What you need to do:
Retype the listing below line for line, but only from the line with "This screenshot has width=475, height=279." down to the line with "Instruction: Click the", inclusive. Pictures stay out.
#### Given records ####
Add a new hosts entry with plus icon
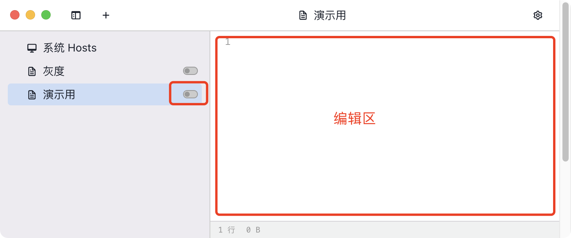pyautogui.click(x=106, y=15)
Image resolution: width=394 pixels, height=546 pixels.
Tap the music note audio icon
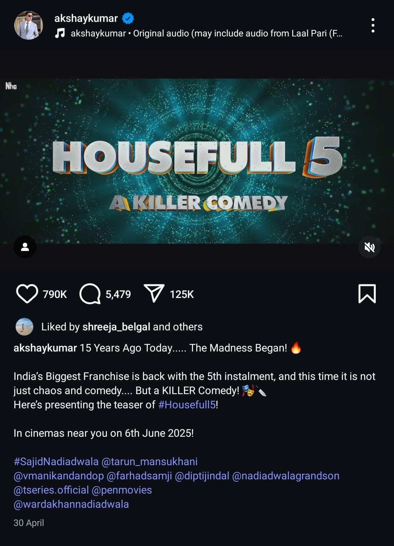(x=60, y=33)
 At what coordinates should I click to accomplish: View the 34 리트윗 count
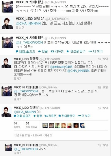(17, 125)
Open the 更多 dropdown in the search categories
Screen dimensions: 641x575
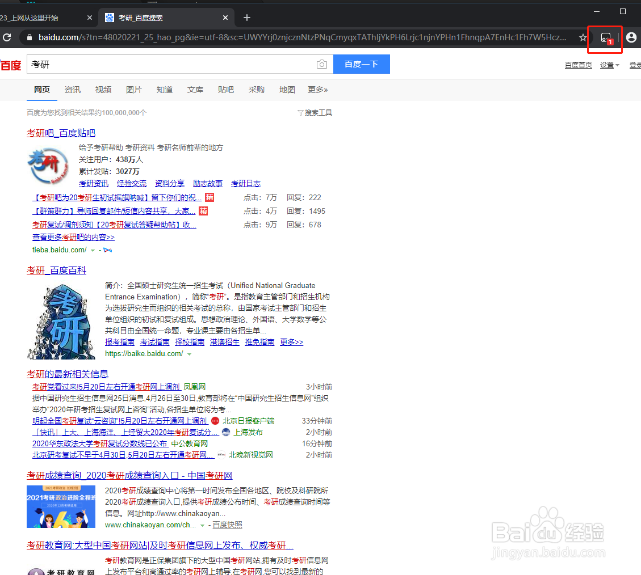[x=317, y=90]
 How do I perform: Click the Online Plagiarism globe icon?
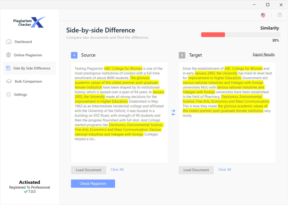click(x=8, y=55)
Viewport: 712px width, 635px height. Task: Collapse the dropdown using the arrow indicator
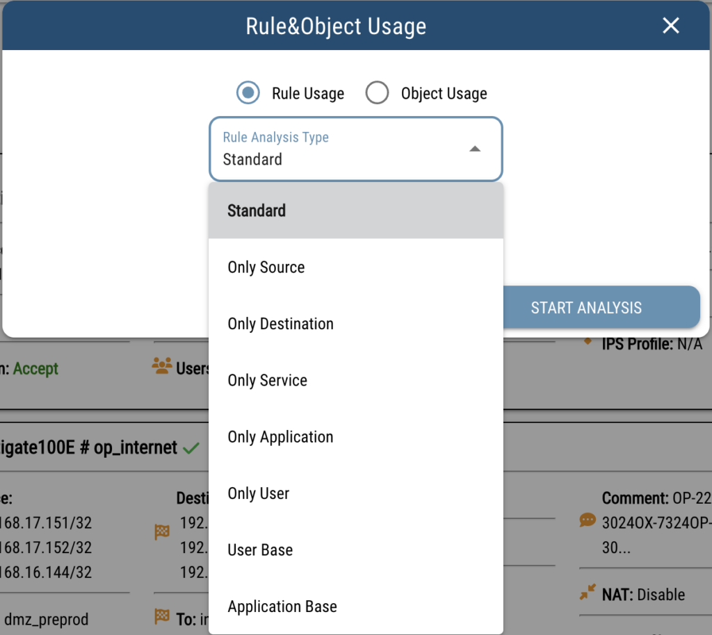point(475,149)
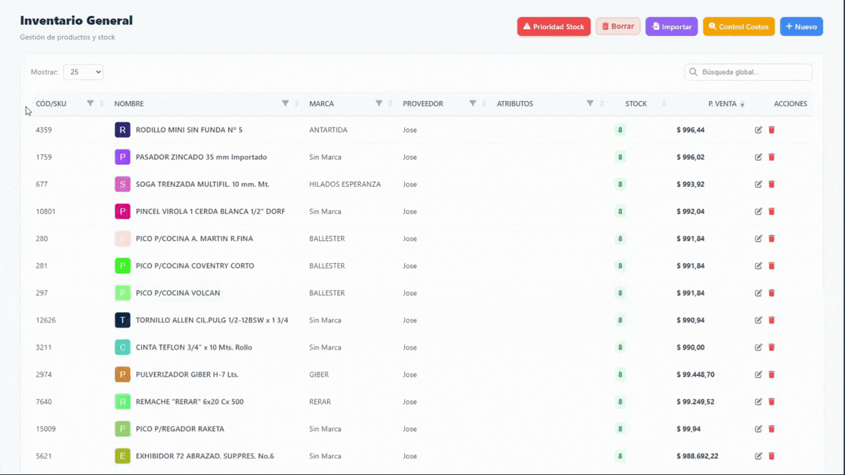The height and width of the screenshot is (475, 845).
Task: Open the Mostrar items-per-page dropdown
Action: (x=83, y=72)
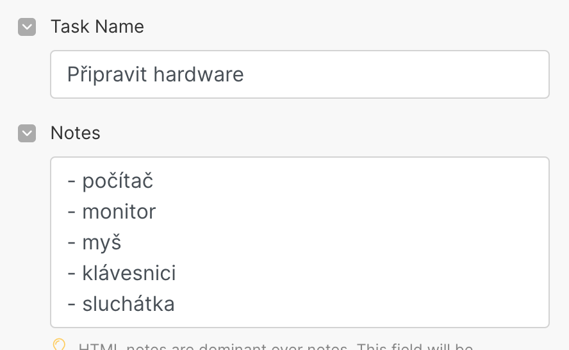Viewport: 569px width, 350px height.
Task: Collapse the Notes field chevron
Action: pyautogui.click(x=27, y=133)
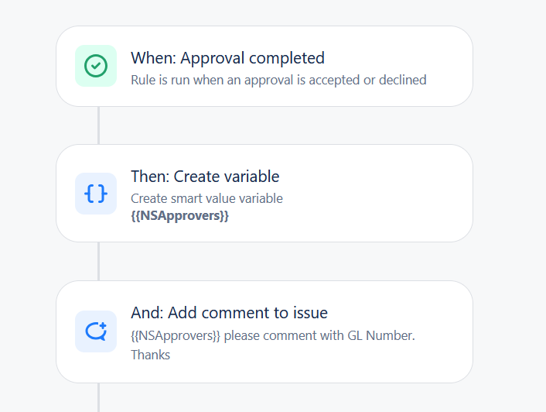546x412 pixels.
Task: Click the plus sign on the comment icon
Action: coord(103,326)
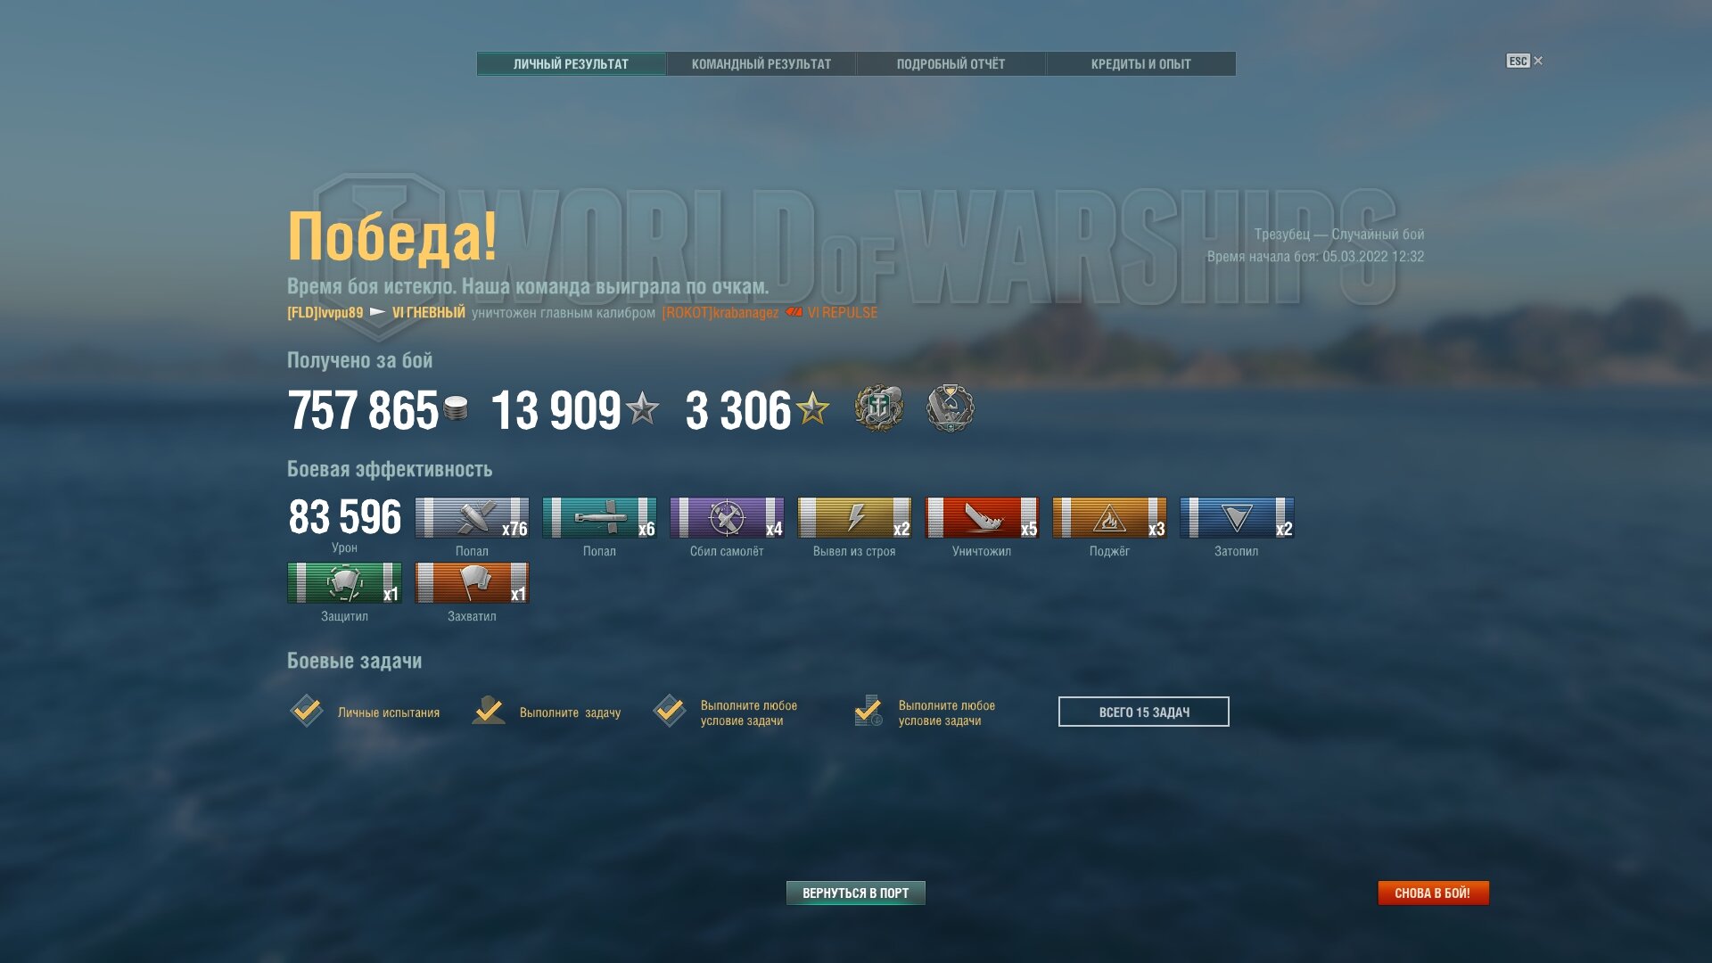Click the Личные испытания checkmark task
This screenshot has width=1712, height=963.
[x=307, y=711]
####
#### Given records ####
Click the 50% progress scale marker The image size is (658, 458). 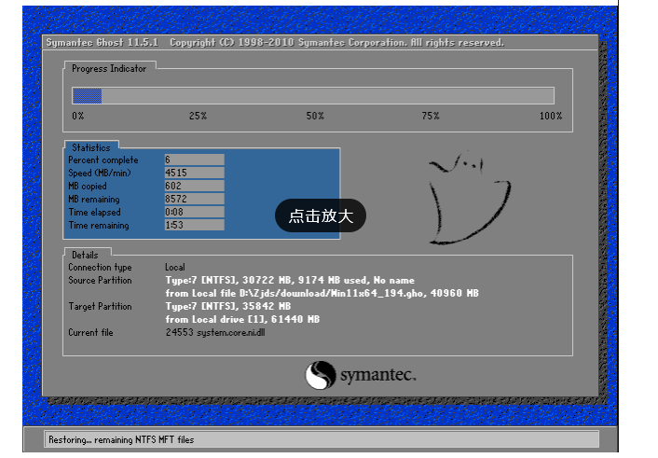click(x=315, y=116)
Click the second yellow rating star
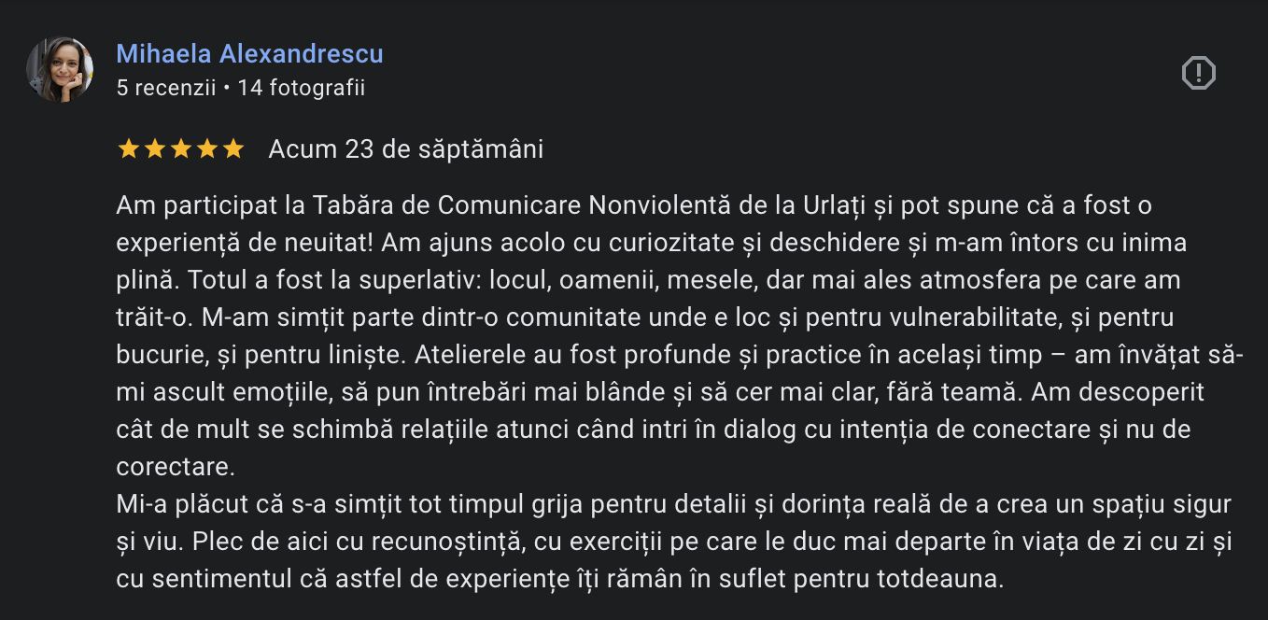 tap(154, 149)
####
#### Given records ####
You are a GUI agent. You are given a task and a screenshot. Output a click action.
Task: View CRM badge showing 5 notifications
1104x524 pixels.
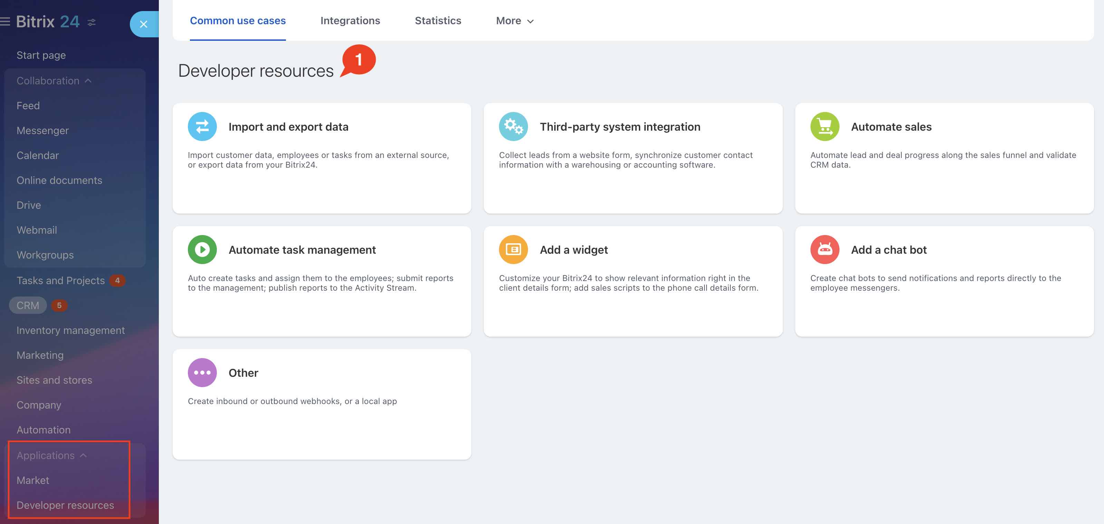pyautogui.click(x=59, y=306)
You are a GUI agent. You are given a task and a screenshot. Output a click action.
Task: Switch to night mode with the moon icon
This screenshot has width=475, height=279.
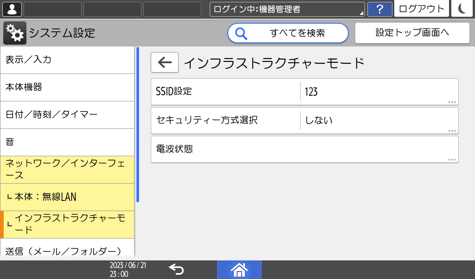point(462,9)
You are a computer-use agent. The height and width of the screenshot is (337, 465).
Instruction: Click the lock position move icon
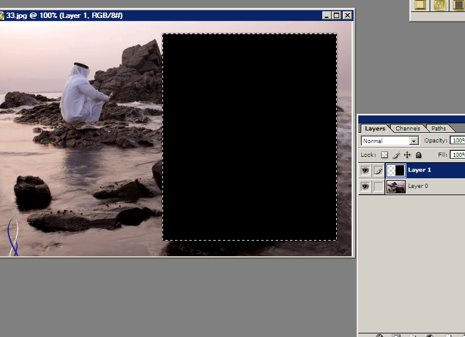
####
Response:
This screenshot has width=475, height=279.
point(462,9)
You are a computer-use agent. The height and width of the screenshot is (337, 465).
Instruction: Click the lock position move icon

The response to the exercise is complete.